Segment Open

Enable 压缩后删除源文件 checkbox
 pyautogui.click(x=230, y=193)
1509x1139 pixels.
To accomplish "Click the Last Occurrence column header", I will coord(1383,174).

Segment Closed
Segment Open

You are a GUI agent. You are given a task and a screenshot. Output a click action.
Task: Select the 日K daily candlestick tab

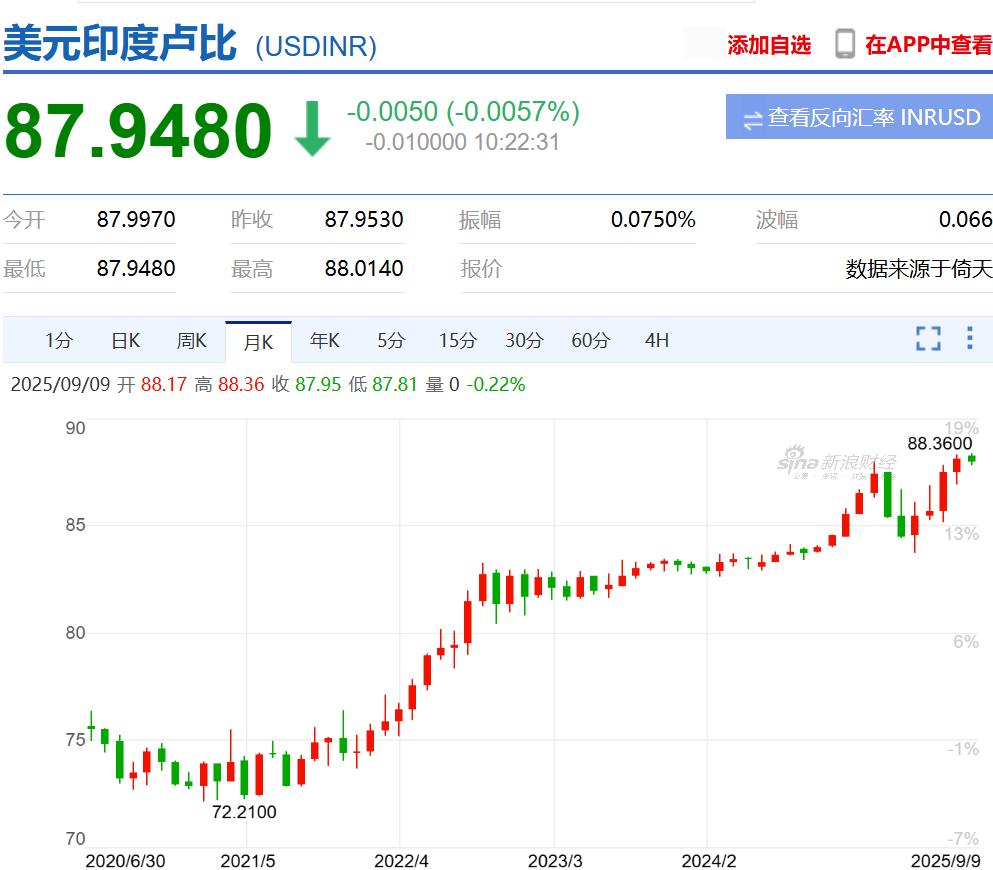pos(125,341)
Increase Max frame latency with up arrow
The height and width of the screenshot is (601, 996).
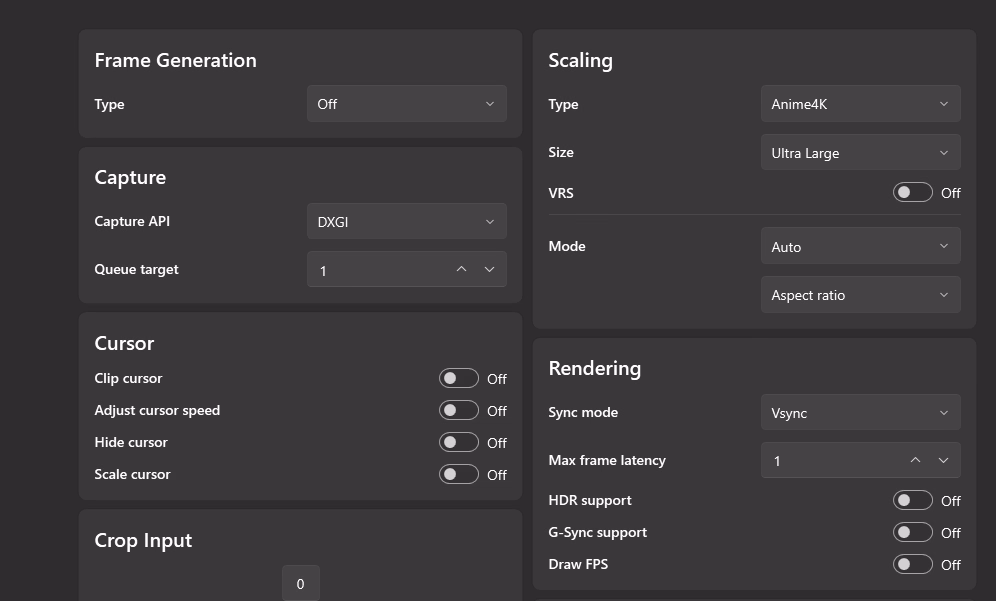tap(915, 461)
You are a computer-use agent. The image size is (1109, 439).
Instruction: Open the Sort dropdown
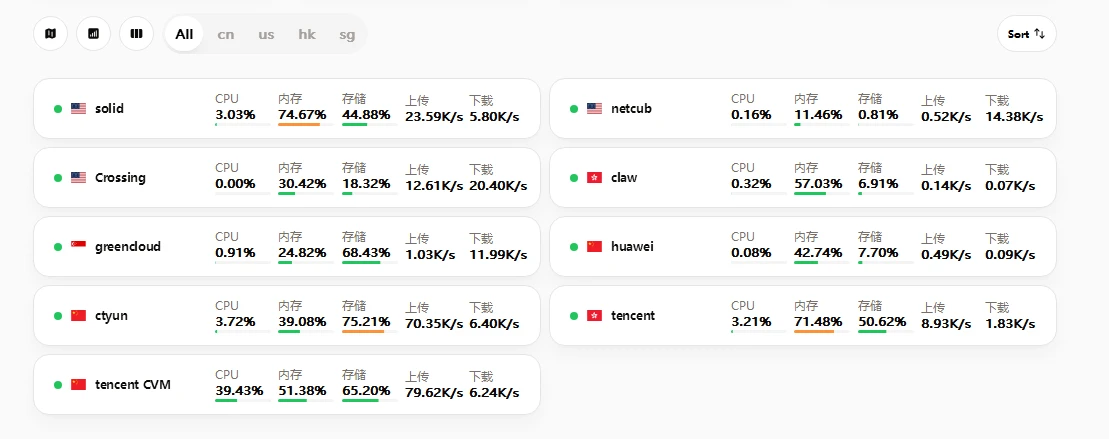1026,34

Segment Closed

> [About this exercise]: Copy all the lines from the data above that hold the word "agent".

> [Solution for this task]:
You are a GUI agent. You are given a task and a screenshot. Output a click action.
You are a computer-use agent. The image size is (1109, 439).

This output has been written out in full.